Task goal —
Of the entries below, return exactly those lines that fall between the one containing "The image size is (1200, 901)." and the one containing "Task: Open the cheez3d owner profile link", the two end lines included.

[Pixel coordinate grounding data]
───

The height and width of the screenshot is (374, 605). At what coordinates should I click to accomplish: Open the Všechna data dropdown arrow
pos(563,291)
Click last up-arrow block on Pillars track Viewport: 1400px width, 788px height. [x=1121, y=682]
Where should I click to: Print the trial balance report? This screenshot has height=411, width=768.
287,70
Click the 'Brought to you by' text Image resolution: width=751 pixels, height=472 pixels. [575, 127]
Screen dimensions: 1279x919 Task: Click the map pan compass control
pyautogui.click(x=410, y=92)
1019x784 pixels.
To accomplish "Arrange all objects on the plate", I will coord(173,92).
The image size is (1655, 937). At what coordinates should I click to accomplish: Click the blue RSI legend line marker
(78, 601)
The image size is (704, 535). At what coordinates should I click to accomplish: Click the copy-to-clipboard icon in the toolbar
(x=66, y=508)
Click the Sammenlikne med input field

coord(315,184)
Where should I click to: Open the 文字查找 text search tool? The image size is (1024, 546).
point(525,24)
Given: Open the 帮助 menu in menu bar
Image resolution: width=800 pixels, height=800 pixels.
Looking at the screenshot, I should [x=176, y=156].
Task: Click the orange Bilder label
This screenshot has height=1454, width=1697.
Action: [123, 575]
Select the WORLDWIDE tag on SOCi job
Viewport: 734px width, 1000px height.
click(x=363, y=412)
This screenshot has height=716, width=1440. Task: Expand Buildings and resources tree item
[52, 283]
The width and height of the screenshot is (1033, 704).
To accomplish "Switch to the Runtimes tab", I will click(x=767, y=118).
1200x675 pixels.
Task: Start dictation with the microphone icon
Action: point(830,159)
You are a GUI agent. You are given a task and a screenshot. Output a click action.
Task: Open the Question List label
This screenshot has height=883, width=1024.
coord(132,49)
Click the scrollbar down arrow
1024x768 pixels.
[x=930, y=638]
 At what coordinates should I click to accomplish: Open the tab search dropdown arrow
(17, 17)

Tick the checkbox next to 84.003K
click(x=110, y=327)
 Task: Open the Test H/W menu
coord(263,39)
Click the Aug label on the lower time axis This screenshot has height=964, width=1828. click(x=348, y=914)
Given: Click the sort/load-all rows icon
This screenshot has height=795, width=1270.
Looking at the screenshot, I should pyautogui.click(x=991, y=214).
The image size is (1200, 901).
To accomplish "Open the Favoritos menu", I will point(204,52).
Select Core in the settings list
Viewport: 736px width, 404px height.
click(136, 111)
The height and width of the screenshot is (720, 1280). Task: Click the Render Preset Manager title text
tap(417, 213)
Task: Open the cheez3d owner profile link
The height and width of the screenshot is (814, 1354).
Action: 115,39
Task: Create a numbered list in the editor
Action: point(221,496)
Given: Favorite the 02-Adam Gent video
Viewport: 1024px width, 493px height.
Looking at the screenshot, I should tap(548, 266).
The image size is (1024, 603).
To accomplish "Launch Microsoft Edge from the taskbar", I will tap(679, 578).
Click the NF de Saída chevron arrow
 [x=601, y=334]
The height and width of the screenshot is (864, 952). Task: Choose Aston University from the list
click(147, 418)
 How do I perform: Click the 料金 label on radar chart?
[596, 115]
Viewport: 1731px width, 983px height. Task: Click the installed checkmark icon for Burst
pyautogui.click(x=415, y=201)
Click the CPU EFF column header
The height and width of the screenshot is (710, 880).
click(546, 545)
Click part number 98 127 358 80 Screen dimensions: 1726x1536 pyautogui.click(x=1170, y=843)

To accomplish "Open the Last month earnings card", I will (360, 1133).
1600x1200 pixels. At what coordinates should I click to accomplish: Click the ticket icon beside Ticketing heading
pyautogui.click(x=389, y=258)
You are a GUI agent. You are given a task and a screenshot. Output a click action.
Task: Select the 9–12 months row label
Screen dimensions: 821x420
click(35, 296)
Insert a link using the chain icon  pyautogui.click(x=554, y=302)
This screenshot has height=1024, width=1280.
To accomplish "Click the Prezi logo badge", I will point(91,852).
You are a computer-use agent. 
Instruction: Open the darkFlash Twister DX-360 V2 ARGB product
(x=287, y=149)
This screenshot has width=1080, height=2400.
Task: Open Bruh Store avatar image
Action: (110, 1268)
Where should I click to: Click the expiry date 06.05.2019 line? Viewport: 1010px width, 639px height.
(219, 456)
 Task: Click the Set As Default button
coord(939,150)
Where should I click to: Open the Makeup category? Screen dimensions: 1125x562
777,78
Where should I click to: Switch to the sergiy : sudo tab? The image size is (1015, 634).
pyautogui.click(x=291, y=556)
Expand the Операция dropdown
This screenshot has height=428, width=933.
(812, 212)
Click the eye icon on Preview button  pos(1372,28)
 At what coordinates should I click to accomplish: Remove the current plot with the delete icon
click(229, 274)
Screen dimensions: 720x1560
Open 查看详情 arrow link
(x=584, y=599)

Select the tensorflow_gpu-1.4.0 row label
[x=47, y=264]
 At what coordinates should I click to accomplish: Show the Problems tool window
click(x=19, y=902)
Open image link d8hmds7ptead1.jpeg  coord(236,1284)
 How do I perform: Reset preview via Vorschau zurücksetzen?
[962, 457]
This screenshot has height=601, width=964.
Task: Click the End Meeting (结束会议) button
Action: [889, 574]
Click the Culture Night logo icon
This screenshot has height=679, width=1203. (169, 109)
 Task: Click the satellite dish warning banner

───

Output for this exercise —
The image size is (1200, 901).
To accomplish "Open the Favoritos menu", I will point(204,52).
Select Core in the settings list
Viewport: 736px width, 404px height.
click(136, 111)
The height and width of the screenshot is (720, 1280). Task: Click the Render Preset Manager title text
tap(417, 213)
Task: Open the cheez3d owner profile link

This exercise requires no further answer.